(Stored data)
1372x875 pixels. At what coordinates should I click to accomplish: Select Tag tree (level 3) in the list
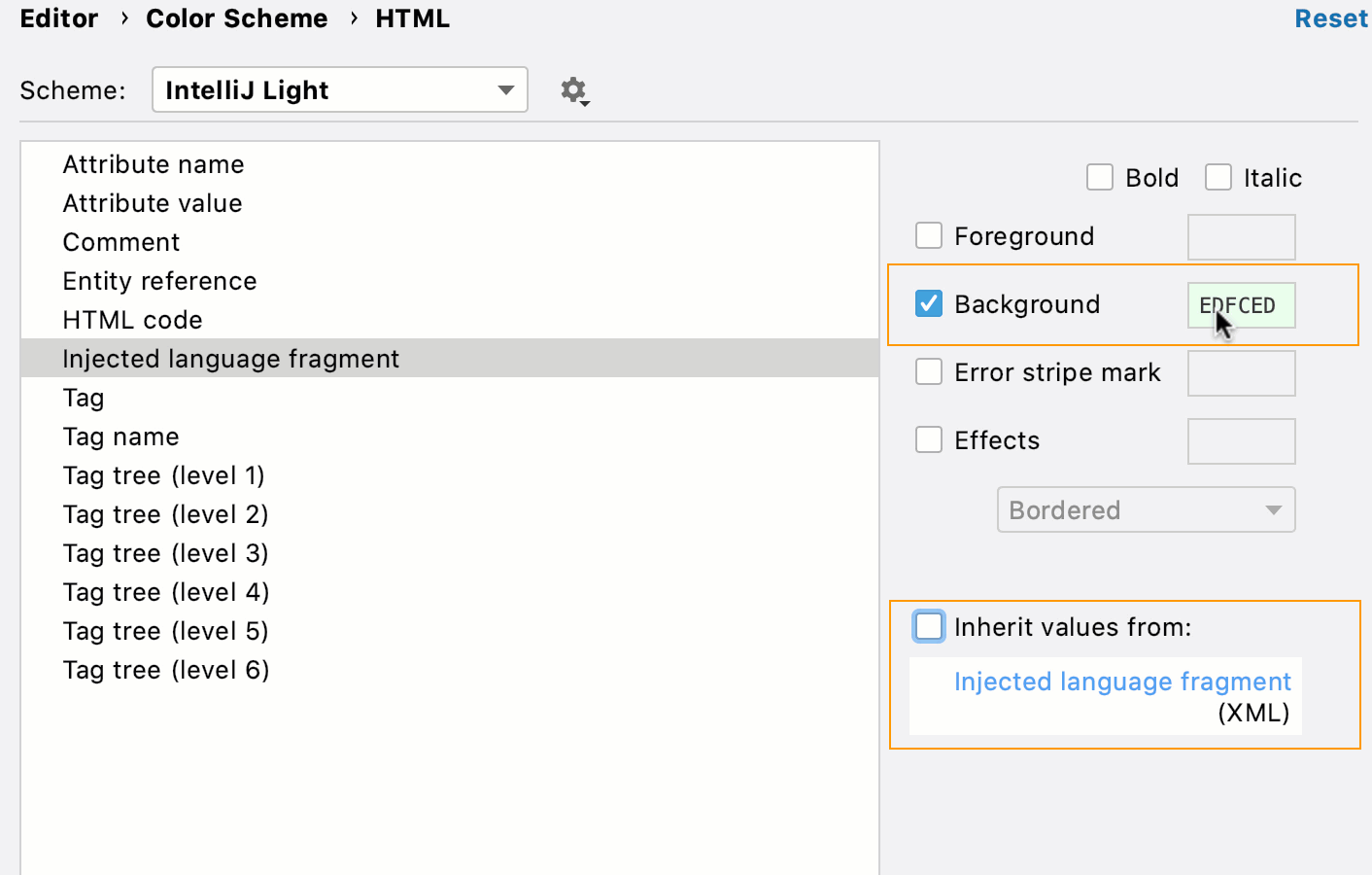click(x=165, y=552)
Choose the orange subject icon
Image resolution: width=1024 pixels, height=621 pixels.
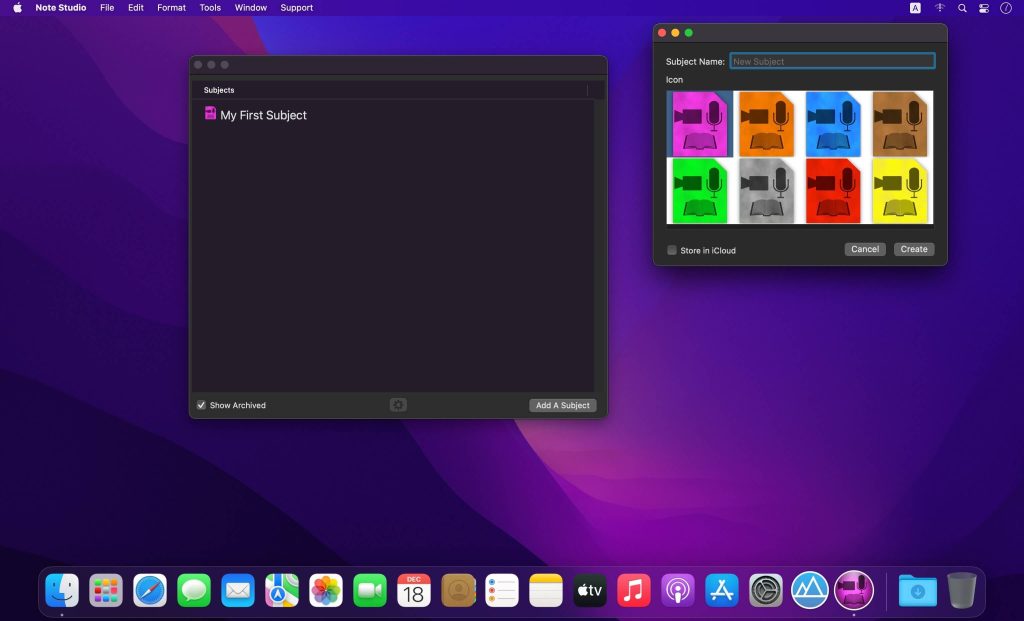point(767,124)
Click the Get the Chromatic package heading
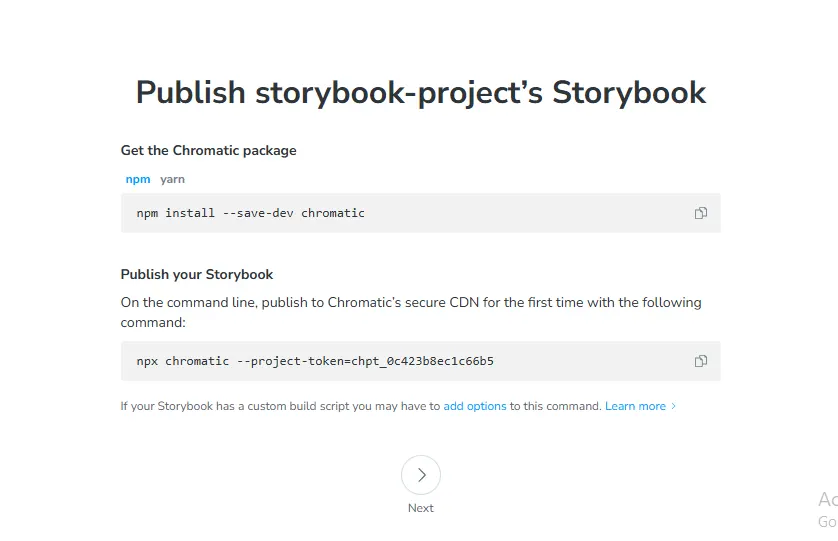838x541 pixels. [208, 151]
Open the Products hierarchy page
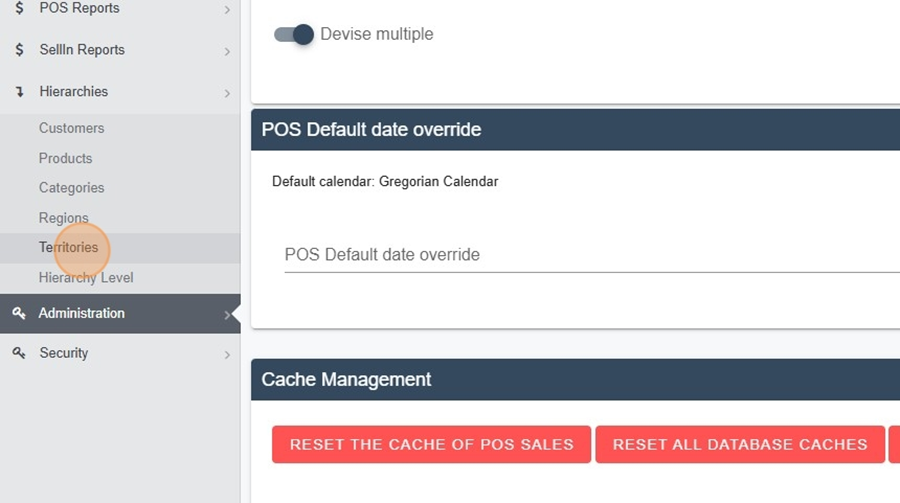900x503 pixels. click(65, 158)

Task statement:
Every line from the one bearing "Image resolution: width=1024" through the end of the data above must be output exactly, and no picture may appear.

Expected answer:
Image resolution: width=1024 pixels, height=621 pixels.
point(767,124)
Click the Get the Chromatic package heading
838x541 pixels. [208, 151]
Open the Products hierarchy page
900x503 pixels. click(65, 158)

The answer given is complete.